🤖 AI Summary
Current reward modeling (RM) evaluation relies heavily on validation-set preference accuracy, yet this metric exhibits weak correlation with downstream reinforcement learning (RL) policy performance and thus fails to reliably predict optimization outcomes. Method: We construct a controlled synthetic environment and conduct systematic analyses—including correlation studies, error attribution, and theoretical modeling of Goodhart’s law—to investigate the validity of accuracy as a proxy for RM quality. Contribution/Results: We identify, for the first time, that RM accuracy is compromised by a “regressive Goodhart effect”: apparent improvements often stem from overfitting to annotation noise rather than enhanced true preference modeling. Experiments demonstrate that RMs with similar accuracy scores can yield substantially divergent RL policy performance, and that accuracy’s proxy validity critically depends on data distribution and annotation quality.
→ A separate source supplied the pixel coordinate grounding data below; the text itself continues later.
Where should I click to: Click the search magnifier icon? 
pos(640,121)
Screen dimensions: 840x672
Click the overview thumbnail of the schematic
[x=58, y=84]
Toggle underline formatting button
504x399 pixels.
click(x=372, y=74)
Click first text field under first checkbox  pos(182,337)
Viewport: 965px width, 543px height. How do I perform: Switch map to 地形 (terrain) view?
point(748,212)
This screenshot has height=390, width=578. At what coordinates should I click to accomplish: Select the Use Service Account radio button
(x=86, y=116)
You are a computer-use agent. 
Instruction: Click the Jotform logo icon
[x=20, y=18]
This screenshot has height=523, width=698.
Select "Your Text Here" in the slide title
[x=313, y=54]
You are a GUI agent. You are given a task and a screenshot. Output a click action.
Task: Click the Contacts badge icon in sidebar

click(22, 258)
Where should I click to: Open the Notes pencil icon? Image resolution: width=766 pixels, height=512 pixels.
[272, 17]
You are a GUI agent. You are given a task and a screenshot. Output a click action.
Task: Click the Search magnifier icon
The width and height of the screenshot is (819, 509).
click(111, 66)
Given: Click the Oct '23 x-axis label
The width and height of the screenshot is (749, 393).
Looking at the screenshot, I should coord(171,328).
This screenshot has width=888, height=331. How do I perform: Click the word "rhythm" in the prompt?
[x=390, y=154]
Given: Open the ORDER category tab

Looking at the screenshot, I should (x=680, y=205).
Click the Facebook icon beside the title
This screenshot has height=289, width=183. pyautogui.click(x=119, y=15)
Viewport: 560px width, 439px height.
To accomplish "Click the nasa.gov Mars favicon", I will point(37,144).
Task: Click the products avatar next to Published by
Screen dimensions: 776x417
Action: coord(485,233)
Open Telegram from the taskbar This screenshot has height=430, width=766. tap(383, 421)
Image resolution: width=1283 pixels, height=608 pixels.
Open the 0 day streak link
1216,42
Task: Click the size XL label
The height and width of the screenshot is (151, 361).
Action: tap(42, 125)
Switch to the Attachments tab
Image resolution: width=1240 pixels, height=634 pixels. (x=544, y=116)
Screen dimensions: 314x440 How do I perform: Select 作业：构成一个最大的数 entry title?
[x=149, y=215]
Our findings challenge the accuracy-centric RM evaluation paradigm and provide both theoretical grounding and empirical evidence for developing more robust RM assessment frameworks.
📝 Abstract
Reward Models (RMs) are crucial for aligning language models with human preferences. Currently, the evaluation of RMs depends on measuring accuracy against a validation set of manually annotated preference data. Although this method is straightforward and widely adopted, the relationship between RM accuracy and downstream policy performance remains under-explored. In this work, we conduct experiments in a synthetic setting to investigate how differences in RM measured by accuracy translate into gaps in optimized policy performance. Our findings reveal that while there is a weak positive correlation between accuracy and downstream performance, policies optimized towards RMs with similar accuracy can exhibit quite different performance. Moreover, we discover that the way of measuring accuracy significantly impacts its ability to predict the final policy performance. Through the lens of the Regressional Goodhart effect, we recognize that accuracy, when used for measuring RM quality, can fail to fully capture the potential RM overoptimization. This underscores the inadequacy of relying solely on accuracy to reflect their impact on policy optimization.